Well fortunately because of the Epic case, now we have a real judge that says that is not the case.
Apple doesn’t even have a monopoly in any market they participate in.

Additionally you’ll be hard pressed to find someone who will say opt in tracking is a bad idea.

The larger argument is that the vast majority of high value companies probably should not exist today.

Apple and Google together can tank just about any mobile platform they wish though, see Parler. If you're off both app stores, you'll have a stupidly hard time growing even if the demand's there in principle.
Right and that’s illegal.

Google and Apple if they worked together to manipulate the market, that’s grounds for fines etc.

Kicking apps off their app stores would not qualify and should not qualify.

Instead of HN lawyers, there was actual a real case with a real judge that said otherwise.
Parler couldn’t put up a website?
Hell, Microsoft is pulling stuff with Edge now that pales in comparison to just shipping IE by default. Google, Android, same thing.
> I'm no fan of Facebook, but Apple is literally showing the world that their platform can sink trillion dollar businesses with simple policy changes.
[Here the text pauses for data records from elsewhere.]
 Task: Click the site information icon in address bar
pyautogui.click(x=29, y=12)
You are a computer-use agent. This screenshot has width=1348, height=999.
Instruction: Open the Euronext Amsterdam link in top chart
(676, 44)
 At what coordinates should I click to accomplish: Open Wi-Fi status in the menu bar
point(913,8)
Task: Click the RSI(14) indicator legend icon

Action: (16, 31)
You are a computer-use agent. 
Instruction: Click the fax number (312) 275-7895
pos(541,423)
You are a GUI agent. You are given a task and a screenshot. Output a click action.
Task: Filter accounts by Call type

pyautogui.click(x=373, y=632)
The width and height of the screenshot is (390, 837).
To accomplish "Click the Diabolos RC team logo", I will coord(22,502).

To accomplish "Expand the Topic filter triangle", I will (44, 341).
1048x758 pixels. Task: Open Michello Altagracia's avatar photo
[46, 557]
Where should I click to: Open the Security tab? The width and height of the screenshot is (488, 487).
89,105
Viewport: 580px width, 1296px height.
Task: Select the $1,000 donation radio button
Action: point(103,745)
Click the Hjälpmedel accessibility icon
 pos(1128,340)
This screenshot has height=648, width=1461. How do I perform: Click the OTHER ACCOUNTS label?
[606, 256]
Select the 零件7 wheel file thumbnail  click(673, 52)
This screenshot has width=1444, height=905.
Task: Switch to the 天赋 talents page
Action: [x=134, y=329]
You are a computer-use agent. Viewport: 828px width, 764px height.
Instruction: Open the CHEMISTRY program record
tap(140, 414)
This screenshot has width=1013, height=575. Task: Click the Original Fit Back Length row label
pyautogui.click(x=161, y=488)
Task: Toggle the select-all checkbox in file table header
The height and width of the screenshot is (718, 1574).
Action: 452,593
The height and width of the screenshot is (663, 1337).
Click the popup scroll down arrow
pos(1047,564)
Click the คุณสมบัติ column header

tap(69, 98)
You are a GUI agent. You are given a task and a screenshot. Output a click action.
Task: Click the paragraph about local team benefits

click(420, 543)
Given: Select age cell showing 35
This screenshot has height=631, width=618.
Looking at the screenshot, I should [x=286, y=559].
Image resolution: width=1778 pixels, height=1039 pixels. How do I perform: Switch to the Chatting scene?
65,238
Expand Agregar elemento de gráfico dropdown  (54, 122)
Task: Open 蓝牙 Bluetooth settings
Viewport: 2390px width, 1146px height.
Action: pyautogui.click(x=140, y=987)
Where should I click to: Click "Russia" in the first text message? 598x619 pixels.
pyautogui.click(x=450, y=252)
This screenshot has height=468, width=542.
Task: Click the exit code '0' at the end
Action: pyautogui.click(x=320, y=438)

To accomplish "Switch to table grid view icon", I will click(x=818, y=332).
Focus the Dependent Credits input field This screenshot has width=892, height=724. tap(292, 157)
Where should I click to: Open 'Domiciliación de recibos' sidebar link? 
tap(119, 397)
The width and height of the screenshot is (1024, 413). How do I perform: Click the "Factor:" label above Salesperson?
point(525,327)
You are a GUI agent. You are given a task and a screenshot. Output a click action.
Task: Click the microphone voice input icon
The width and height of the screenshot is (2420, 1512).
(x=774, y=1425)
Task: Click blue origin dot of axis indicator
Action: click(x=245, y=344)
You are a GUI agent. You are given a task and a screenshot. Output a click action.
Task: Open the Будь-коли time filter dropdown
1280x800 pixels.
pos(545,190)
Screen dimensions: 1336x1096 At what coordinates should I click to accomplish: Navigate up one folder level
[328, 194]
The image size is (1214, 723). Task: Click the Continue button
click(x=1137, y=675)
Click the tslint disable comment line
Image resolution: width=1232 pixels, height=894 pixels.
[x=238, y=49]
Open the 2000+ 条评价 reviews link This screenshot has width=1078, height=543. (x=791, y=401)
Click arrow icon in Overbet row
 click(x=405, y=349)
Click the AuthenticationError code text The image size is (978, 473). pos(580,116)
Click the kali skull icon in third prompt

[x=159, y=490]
Sink? I think that's a bit of an exaggeration. Furthermore, if Facebook's business model is predicated on actively harming Apple's customers (and Facebook is harming them in a multitude of ways, including this tracking), this isn't Apple's fault at all, it's Facebooks.

> When you're "America's Computer" with a 51+% entrenchment, you shouldn't be able to govern commerce. You're a common carrier at that point.

Yah, no. Apple's marketshare, even in the US, as of January is estimated to be ~33% (iOS and macOS) combined.

So?

Facebook is free to pull its app from the App Store if they don't like Apple's policies.

If they don't have bread, then they should eat cake.
Apple is giving the user the choice to be tracked. How will the argument work in court for FB to say that users shouldn’t be given the choice?
In fairness all the FAANGs are crazy big and powerful by historical anti-trust standards.
Obviously, when people in power like pelosi holds stock of Apple and Alphabet in the name of free market, is there any incentives to regulate them?

I would say FAANG got popular and powerful because regulating them is direct conflict of interest for many politicians.

It couldn’t possibly be because they create products that people wanted?
Nobody wants to build for iPhone or pay 30% to Apple. We build for it because that's where Americans choose to be, and if you want your software business to reach audiences, that's where you have to follow. It frankly sucks.

I don't like the fact that my code is up for review. I don't have the nanny state overseeing my web deploys.

I don't like the fact that the feedback is uneven and arbitrary.

I don't like being forced to give up my own choices for login and contact, essentially ceding my customers to Apple.

I don't like paying thirty percent for being forced to build for a platform I don't even want to be on but have to.

There should have been an open standard for native apps distributed over web. It should have been cross platform, like HTML, so we don't have to build twice or use stupid hacks to share code.

Apple builds hardware people like, but they're monsters.

Guess what? I as a consumer don’t want to enter my credit card all over the place or have to jump through hoops when I want to cancel a subscription. I want to be able to use “Hide My Email” so when you have a data breach or sell my email I can cancel it. I don’t want to use your lowest common denominator crappy web app. I want to just use an app I pay for and I don’t need to have a “relationship “ with you.
The whole “if you don’t like it don’t buy it” argument is pretty weak on a lot of the tech giants. Thank whoever failed to secure third-party cookies, it’s not great.

But Apple seems to be pretty squarely in the: “don’t buy it if you don’t like it” vertex.

I use Apple stuff because the cost/benefit is something I can live with.

But most of my friends and colleagues never touch the stuff: it’s desktop Linux connecting to server Linux. Usually Android phones but some people get Pine or old Nokias or whatever.

Is Apple running some Internet-wide cookie scam that I’m unaware of?

So exactly what is the complaint? That Apple have users the choice whether or not to be tracked?